=== Given task ===
Rewrite the items below, changing every "Where should I click to" to "Which spot should I click to" and leaving everything else untouched.

=== Record set ===

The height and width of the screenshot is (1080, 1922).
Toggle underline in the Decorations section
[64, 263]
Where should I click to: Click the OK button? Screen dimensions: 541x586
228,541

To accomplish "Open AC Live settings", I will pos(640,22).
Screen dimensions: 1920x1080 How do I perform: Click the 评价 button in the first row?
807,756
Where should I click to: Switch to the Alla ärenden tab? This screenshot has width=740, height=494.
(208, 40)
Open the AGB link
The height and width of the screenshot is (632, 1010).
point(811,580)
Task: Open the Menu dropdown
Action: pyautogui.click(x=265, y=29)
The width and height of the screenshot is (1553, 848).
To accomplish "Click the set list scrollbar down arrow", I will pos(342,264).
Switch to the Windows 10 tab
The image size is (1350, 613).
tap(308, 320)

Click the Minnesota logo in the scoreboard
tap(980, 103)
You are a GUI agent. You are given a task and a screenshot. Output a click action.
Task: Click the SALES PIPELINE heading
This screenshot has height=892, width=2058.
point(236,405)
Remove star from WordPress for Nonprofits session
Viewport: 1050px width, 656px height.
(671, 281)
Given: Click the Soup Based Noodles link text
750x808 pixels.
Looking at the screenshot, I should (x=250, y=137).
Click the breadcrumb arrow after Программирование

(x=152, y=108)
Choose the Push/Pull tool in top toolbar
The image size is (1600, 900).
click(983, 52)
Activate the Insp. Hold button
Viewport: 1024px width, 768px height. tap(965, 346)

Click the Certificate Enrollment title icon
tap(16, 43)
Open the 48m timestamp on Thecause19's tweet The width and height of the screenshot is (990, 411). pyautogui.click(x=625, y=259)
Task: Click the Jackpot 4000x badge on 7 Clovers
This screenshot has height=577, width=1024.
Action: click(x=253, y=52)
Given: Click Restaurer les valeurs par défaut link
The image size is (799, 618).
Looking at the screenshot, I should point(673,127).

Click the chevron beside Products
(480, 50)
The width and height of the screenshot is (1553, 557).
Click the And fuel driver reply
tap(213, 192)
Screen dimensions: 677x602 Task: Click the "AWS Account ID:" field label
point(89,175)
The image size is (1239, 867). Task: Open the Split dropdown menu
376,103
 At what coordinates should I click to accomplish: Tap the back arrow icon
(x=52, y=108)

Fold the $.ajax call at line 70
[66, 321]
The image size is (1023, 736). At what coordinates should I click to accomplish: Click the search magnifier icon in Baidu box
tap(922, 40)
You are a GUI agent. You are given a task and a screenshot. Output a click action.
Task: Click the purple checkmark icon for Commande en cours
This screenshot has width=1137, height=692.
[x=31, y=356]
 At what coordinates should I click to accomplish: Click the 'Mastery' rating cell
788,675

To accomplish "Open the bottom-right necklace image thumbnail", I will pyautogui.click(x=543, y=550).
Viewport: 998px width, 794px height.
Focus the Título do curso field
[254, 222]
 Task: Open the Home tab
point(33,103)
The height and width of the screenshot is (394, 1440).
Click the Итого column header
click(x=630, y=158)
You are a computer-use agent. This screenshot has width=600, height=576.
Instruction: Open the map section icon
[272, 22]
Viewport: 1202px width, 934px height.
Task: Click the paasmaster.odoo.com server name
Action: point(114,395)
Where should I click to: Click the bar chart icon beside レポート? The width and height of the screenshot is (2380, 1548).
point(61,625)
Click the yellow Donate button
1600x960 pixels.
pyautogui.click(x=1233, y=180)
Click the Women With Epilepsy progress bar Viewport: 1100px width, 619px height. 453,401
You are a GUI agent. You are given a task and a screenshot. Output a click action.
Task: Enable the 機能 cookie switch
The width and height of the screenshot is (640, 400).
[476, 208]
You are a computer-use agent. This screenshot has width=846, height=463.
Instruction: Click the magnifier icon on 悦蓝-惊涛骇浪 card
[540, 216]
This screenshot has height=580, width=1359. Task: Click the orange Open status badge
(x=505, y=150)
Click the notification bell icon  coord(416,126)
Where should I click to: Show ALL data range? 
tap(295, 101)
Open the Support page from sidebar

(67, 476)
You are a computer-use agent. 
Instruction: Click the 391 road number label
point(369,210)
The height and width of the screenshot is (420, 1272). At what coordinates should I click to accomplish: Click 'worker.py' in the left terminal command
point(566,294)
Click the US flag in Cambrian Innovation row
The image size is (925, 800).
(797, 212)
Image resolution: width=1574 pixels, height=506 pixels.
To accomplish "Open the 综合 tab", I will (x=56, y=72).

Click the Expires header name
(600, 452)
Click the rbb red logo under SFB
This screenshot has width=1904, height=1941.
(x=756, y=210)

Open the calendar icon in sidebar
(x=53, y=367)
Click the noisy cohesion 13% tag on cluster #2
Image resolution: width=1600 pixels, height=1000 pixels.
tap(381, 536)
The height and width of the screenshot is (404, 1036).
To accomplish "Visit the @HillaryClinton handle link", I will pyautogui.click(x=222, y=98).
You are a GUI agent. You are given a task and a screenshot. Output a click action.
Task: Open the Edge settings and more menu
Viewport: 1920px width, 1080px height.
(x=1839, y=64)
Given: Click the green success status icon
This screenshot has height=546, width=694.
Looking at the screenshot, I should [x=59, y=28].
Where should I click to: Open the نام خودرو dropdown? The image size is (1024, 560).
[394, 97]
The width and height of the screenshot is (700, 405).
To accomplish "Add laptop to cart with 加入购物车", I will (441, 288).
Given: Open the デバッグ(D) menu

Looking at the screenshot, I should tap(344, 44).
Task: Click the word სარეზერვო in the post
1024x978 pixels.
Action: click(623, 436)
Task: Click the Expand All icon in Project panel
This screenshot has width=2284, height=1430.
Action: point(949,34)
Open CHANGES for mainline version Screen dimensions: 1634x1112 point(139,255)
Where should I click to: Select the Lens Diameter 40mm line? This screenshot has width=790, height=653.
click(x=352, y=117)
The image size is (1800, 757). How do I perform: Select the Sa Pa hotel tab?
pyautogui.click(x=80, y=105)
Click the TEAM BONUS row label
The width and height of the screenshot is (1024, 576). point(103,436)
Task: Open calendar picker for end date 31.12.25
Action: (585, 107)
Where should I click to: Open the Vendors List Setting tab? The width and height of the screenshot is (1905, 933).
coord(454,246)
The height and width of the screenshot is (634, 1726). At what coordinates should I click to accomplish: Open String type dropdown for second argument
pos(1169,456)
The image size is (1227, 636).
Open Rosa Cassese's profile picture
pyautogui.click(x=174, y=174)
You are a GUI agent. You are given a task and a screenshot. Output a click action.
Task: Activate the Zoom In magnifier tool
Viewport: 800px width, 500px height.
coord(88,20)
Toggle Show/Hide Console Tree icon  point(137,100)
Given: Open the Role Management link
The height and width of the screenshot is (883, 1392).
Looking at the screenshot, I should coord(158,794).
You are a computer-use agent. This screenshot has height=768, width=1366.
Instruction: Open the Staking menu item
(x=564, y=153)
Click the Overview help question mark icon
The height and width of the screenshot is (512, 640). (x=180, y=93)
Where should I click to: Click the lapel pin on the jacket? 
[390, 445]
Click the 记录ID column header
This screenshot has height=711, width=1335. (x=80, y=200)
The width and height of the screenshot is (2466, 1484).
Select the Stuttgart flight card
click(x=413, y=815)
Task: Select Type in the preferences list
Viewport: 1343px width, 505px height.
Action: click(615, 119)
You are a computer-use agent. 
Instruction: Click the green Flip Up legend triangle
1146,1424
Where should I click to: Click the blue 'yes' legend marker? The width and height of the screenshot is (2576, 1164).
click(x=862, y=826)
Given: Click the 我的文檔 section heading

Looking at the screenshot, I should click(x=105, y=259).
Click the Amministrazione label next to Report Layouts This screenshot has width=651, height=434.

=== Result for this exercise ===
The height and width of the screenshot is (1080, 1922).
Toggle underline in the Decorations section
[64, 263]
Which spot should I click to: Click the OK button? Screen dimensions: 541x586
228,541

To accomplish "Open AC Live settings", I will pos(640,22).
Screen dimensions: 1920x1080 How do I perform: Click the 评价 button in the first row?
807,756
Which spot should I click to: Switch to the Alla ärenden tab? This screenshot has width=740, height=494.
(208, 40)
Open the AGB link
The height and width of the screenshot is (632, 1010).
point(811,580)
Task: Open the Menu dropdown
Action: pyautogui.click(x=265, y=29)
The width and height of the screenshot is (1553, 848).
To accomplish "Click the set list scrollbar down arrow", I will pos(342,264).
Switch to the Windows 10 tab
The image size is (1350, 613).
tap(308, 320)

Click the Minnesota logo in the scoreboard
tap(980, 103)
You are a GUI agent. You are given a task and a screenshot. Output a click action.
Task: Click the SALES PIPELINE heading
This screenshot has height=892, width=2058.
point(236,405)
Remove star from WordPress for Nonprofits session
Viewport: 1050px width, 656px height.
(671, 281)
Given: Click the Soup Based Noodles link text
750x808 pixels.
Looking at the screenshot, I should (x=250, y=137).
Click the breadcrumb arrow after Программирование

(x=152, y=108)
Choose the Push/Pull tool in top toolbar
The image size is (1600, 900).
click(983, 52)
Activate the Insp. Hold button
Viewport: 1024px width, 768px height. tap(965, 346)

Click the Certificate Enrollment title icon
tap(16, 43)
Open the 48m timestamp on Thecause19's tweet The width and height of the screenshot is (990, 411). pyautogui.click(x=625, y=259)
Task: Click the Jackpot 4000x badge on 7 Clovers
This screenshot has height=577, width=1024.
Action: click(x=253, y=52)
Given: Click Restaurer les valeurs par défaut link
The image size is (799, 618).
Looking at the screenshot, I should point(673,127).

Click the chevron beside Products
(480, 50)
The width and height of the screenshot is (1553, 557).
Click the And fuel driver reply
tap(213, 192)
Screen dimensions: 677x602 Task: Click the "AWS Account ID:" field label
point(89,175)
The image size is (1239, 867). Task: Open the Split dropdown menu
376,103
 At what coordinates should I click to accomplish: Tap the back arrow icon
(x=52, y=108)

Fold the $.ajax call at line 70
[66, 321]
The image size is (1023, 736). At what coordinates should I click to accomplish: Click the search magnifier icon in Baidu box
tap(922, 40)
You are a GUI agent. You are given a task and a screenshot. Output a click action.
Task: Click the purple checkmark icon for Commande en cours
This screenshot has width=1137, height=692.
[x=31, y=356]
 At what coordinates should I click to accomplish: Click the 'Mastery' rating cell
788,675

To accomplish "Open the bottom-right necklace image thumbnail", I will pyautogui.click(x=543, y=550).
Viewport: 998px width, 794px height.
Focus the Título do curso field
[254, 222]
 Task: Open the Home tab
point(33,103)
The height and width of the screenshot is (394, 1440).
Click the Итого column header
click(x=630, y=158)
You are a computer-use agent. This screenshot has width=600, height=576.
Instruction: Open the map section icon
[272, 22]
Viewport: 1202px width, 934px height.
Task: Click the paasmaster.odoo.com server name
Action: point(114,395)
Which spot should I click to: Click the bar chart icon beside レポート? The width and height of the screenshot is (2380, 1548).
point(61,625)
Click the yellow Donate button
1600x960 pixels.
pyautogui.click(x=1233, y=180)
Click the Women With Epilepsy progress bar Viewport: 1100px width, 619px height. 453,401
You are a GUI agent. You are given a task and a screenshot. Output a click action.
Task: Enable the 機能 cookie switch
The width and height of the screenshot is (640, 400).
[476, 208]
You are a computer-use agent. This screenshot has width=846, height=463.
Instruction: Click the magnifier icon on 悦蓝-惊涛骇浪 card
[540, 216]
This screenshot has height=580, width=1359. Task: Click the orange Open status badge
(x=505, y=150)
Click the notification bell icon  coord(416,126)
Which spot should I click to: Show ALL data range? 
tap(295, 101)
Open the Support page from sidebar

(67, 476)
You are a computer-use agent. 
Instruction: Click the 391 road number label
point(369,210)
The height and width of the screenshot is (420, 1272). At what coordinates should I click to accomplish: Click 'worker.py' in the left terminal command
point(566,294)
Click the US flag in Cambrian Innovation row
The image size is (925, 800).
(797, 212)
Image resolution: width=1574 pixels, height=506 pixels.
To accomplish "Open the 综合 tab", I will (x=56, y=72).

Click the Expires header name
(600, 452)
Click the rbb red logo under SFB
This screenshot has width=1904, height=1941.
(x=756, y=210)

Open the calendar icon in sidebar
(x=53, y=367)
Click the noisy cohesion 13% tag on cluster #2
Image resolution: width=1600 pixels, height=1000 pixels.
tap(381, 536)
The height and width of the screenshot is (404, 1036).
To accomplish "Visit the @HillaryClinton handle link", I will pyautogui.click(x=222, y=98).
You are a GUI agent. You are given a task and a screenshot. Output a click action.
Task: Open the Edge settings and more menu
Viewport: 1920px width, 1080px height.
(x=1839, y=64)
Given: Click the green success status icon
This screenshot has height=546, width=694.
Looking at the screenshot, I should [x=59, y=28].
Which spot should I click to: Open the نام خودرو dropdown? The image size is (1024, 560).
[394, 97]
The width and height of the screenshot is (700, 405).
To accomplish "Add laptop to cart with 加入购物车", I will (441, 288).
Given: Open the デバッグ(D) menu

Looking at the screenshot, I should tap(344, 44).
Task: Click the word სარეზერვო in the post
1024x978 pixels.
Action: click(623, 436)
Task: Click the Expand All icon in Project panel
This screenshot has width=2284, height=1430.
Action: point(949,34)
Open CHANGES for mainline version Screen dimensions: 1634x1112 point(139,255)
Which spot should I click to: Select the Lens Diameter 40mm line? This screenshot has width=790, height=653.
click(x=352, y=117)
The image size is (1800, 757). How do I perform: Select the Sa Pa hotel tab?
pyautogui.click(x=80, y=105)
Click the TEAM BONUS row label
The width and height of the screenshot is (1024, 576). point(103,436)
Task: Open calendar picker for end date 31.12.25
Action: (585, 107)
Which spot should I click to: Open the Vendors List Setting tab? The width and height of the screenshot is (1905, 933).
coord(454,246)
The height and width of the screenshot is (634, 1726). At what coordinates should I click to accomplish: Open String type dropdown for second argument
pos(1169,456)
The image size is (1227, 636).
Open Rosa Cassese's profile picture
pyautogui.click(x=174, y=174)
You are a GUI agent. You are given a task and a screenshot. Output a click action.
Task: Activate the Zoom In magnifier tool
Viewport: 800px width, 500px height.
coord(88,20)
Toggle Show/Hide Console Tree icon  point(137,100)
Given: Open the Role Management link
The height and width of the screenshot is (883, 1392).
Looking at the screenshot, I should coord(158,794).
You are a computer-use agent. This screenshot has height=768, width=1366.
Instruction: Open the Staking menu item
(x=564, y=153)
Click the Overview help question mark icon
The height and width of the screenshot is (512, 640). (x=180, y=93)
Which spot should I click to: Click the lapel pin on the jacket? 
[390, 445]
Click the 记录ID column header
This screenshot has height=711, width=1335. (x=80, y=200)
The width and height of the screenshot is (2466, 1484).
Select the Stuttgart flight card
click(x=413, y=815)
Task: Select Type in the preferences list
Viewport: 1343px width, 505px height.
Action: click(615, 119)
You are a computer-use agent. 
Instruction: Click the green Flip Up legend triangle
1146,1424
Which spot should I click to: Click the blue 'yes' legend marker? The width and height of the screenshot is (2576, 1164).
click(x=862, y=826)
Given: Click the 我的文檔 section heading

Looking at the screenshot, I should click(x=105, y=259).
Click the Amministrazione label next to Report Layouts This screenshot has width=651, height=434.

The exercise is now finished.